Any progress in understanding root cause? The workaround has been given to the client, but this still means AMQ Online is broken when installed from OLM for all other users.
I've confirmed that this is a duplicate of https://bugzilla.redhat.com/show_bug.cgi?id=1855088 Here's the excerpt from `clusterPermissions` on AMQ's CSV { "serviceAccountName": "iot-protocol-adapter", "rules": [ { "verbs": [ "get", "list", "watch" ], "apiGroups": [ "iot.enmasse.io" ], "resources": [ "iotprojects" ] } ] }, { "serviceAccountName": "iot-tenant-service", "rules": [ { "verbs": [ "get", "list", "watch" ], "apiGroups": [ "iot.enmasse.io" ], "resources": [ "iotprojects" ] } ] } this triggers the linked bug because both ClusterRoles have the same set of permissions. Any cluster that has hit this issue can be fixed by manually creating the missing ClusterRoles.
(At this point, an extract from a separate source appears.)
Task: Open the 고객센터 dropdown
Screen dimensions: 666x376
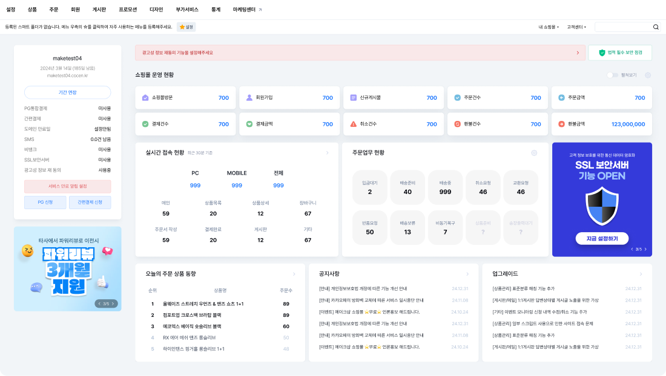Action: pos(576,27)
We can work around this issue in AMQ manifests by adding an extra, dummy permissionrule to any ClusterRoles with duplicated rules. (perhaps access to a specific resource that the serivceaccount should already have access to?) And the fix in OLM will come via 1855088 *** This bug has been marked as a duplicate of bug 1855088 ***
Thanks Evan for the explanation.